╭──

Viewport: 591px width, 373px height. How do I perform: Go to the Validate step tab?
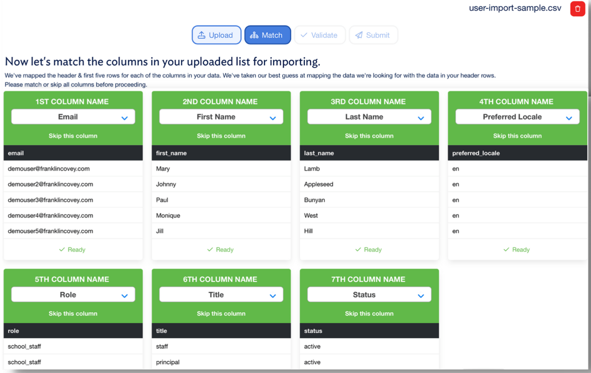[320, 35]
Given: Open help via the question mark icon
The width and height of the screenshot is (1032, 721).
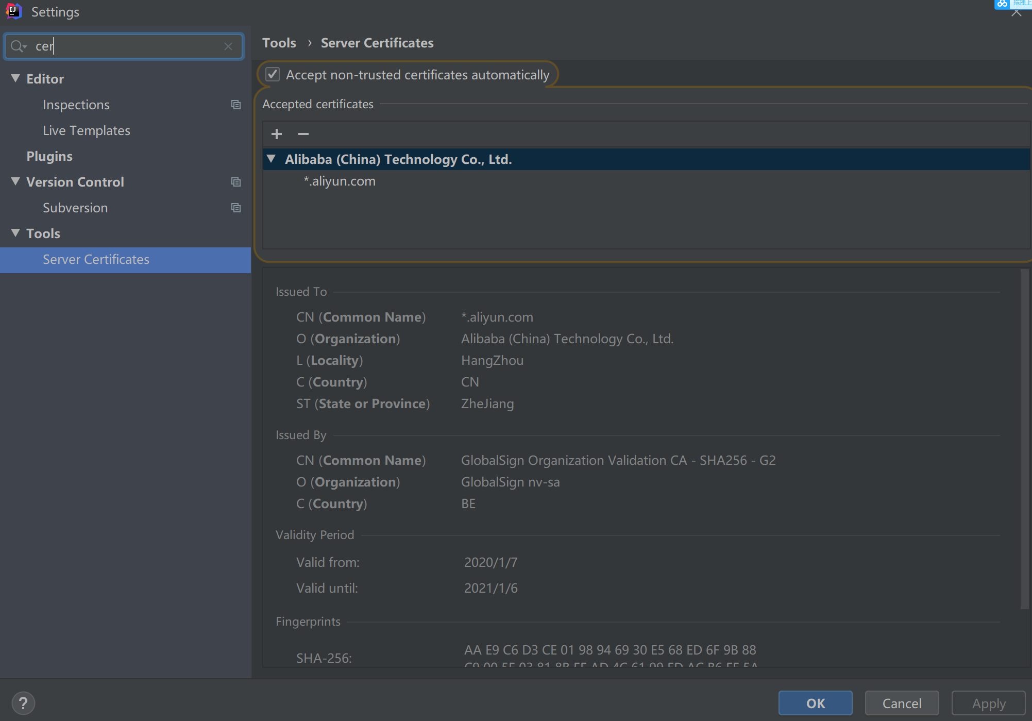Looking at the screenshot, I should pyautogui.click(x=23, y=702).
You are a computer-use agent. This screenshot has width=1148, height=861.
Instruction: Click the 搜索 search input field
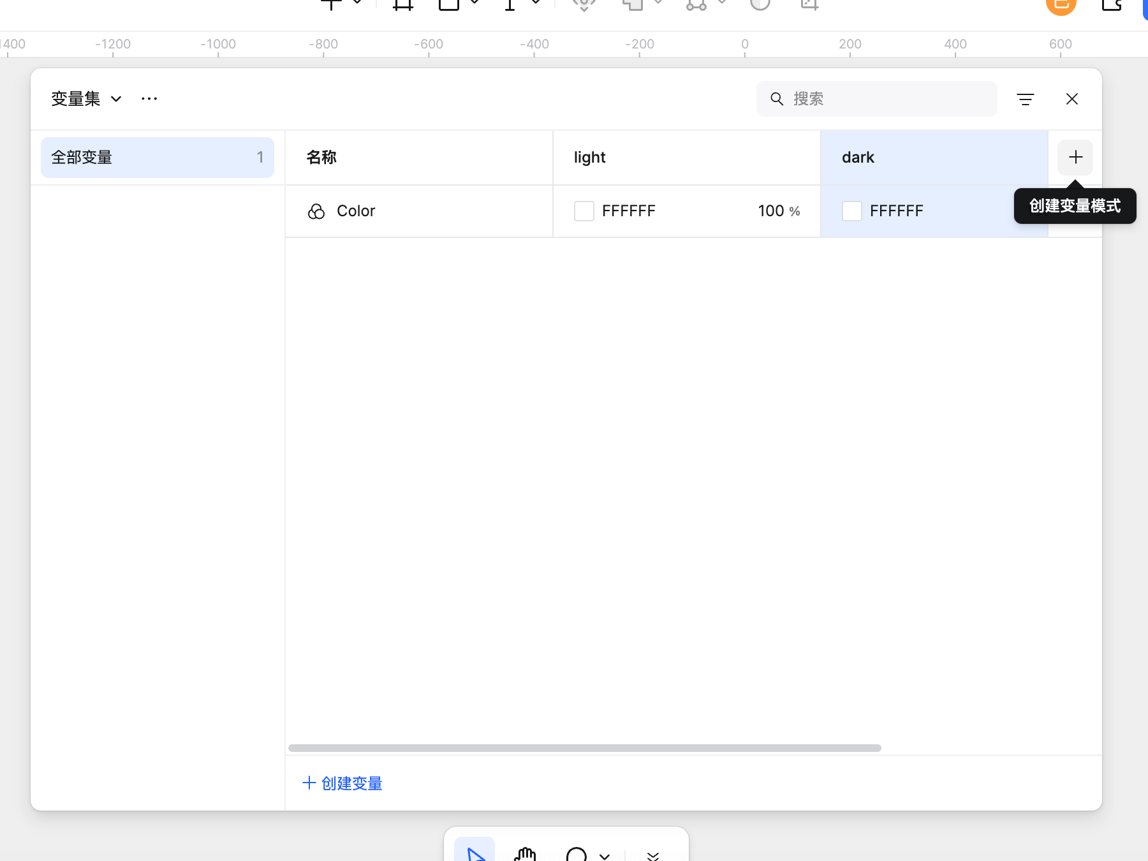[x=876, y=99]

╰──

EXERCISE REQUIREMENTS =
Working from the records above, reproduce exactly the lines from the one with "Given: Open help via the question mark icon" through the last line, without the pictures.

ANSWER BOX =
Given: Open help via the question mark icon
The width and height of the screenshot is (1032, 721).
Looking at the screenshot, I should pyautogui.click(x=23, y=702).
You are a computer-use agent. This screenshot has width=1148, height=861.
Instruction: Click the 搜索 search input field
[x=876, y=99]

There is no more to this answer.